======== Records to process

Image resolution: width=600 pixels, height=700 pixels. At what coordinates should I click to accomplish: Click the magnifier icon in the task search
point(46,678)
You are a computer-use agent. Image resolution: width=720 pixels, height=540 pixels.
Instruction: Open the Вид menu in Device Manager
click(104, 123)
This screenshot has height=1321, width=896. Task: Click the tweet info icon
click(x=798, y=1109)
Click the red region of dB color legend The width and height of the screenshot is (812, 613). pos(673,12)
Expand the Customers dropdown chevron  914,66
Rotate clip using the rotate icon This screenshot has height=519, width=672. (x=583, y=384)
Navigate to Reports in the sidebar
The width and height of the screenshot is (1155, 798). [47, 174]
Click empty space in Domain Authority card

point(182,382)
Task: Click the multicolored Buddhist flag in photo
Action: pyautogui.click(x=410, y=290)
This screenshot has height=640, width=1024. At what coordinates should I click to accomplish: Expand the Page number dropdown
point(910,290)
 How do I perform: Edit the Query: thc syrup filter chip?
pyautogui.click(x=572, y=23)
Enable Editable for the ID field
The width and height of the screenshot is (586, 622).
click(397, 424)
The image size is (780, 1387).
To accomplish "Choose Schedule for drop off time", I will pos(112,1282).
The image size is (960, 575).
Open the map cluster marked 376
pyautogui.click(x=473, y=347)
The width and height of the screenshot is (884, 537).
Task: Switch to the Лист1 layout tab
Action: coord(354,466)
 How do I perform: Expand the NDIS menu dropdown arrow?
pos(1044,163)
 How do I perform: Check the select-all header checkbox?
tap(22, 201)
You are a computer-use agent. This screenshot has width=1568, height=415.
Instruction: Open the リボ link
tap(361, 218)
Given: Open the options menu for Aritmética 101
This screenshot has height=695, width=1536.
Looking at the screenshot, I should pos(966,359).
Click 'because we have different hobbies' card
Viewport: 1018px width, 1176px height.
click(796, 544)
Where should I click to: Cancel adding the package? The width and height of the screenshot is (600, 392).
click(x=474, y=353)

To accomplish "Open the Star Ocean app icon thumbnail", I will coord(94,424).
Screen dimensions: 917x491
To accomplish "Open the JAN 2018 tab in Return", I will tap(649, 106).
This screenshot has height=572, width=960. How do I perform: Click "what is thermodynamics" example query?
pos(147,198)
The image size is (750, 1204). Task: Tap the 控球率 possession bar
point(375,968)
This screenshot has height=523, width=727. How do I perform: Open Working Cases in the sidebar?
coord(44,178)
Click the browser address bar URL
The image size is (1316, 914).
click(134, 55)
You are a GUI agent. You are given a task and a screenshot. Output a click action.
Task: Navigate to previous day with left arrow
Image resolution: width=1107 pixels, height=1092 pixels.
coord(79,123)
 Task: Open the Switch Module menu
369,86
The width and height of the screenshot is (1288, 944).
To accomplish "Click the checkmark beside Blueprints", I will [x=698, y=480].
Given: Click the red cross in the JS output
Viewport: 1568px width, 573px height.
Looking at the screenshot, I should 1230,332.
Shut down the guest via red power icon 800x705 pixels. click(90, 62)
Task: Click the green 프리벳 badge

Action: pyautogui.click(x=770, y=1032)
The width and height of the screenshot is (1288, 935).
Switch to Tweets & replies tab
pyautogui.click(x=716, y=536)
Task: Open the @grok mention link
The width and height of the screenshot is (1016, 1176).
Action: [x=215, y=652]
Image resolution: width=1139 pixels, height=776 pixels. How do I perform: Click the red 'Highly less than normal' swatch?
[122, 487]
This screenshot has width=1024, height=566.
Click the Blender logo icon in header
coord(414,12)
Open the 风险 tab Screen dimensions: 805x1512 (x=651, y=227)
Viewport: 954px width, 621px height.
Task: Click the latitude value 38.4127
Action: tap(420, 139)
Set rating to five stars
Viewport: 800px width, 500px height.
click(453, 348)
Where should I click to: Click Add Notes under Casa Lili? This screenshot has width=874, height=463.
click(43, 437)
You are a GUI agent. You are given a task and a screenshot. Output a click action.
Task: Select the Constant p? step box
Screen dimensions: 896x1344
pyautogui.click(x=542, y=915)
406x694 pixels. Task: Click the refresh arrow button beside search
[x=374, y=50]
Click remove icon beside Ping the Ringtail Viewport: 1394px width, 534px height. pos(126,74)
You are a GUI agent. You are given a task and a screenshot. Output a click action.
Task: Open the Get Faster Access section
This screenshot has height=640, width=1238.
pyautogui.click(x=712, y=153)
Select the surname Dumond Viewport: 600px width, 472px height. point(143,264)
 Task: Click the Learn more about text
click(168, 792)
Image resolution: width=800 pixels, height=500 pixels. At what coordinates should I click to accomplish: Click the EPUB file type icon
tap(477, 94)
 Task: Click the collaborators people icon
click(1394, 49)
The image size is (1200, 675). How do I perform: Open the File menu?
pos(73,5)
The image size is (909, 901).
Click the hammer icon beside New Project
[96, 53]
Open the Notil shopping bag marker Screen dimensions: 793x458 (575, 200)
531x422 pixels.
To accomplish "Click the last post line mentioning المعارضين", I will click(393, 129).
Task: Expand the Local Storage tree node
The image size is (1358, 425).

================

» Activity
Beginning at the line that holds "Select the surname", copy every line through the end of the entries exactly as given, and only those lines.

» Answer
Select the surname Dumond Viewport: 600px width, 472px height. point(143,264)
 Task: Click the Learn more about text
click(168, 792)
Image resolution: width=800 pixels, height=500 pixels. At what coordinates should I click to accomplish: Click the EPUB file type icon
tap(477, 94)
 Task: Click the collaborators people icon
click(1394, 49)
The image size is (1200, 675). How do I perform: Open the File menu?
pos(73,5)
The image size is (909, 901).
Click the hammer icon beside New Project
[96, 53]
Open the Notil shopping bag marker Screen dimensions: 793x458 (575, 200)
531x422 pixels.
To accomplish "Click the last post line mentioning المعارضين", I will click(393, 129).
Task: Expand the Local Storage tree node
The image size is (1358, 425).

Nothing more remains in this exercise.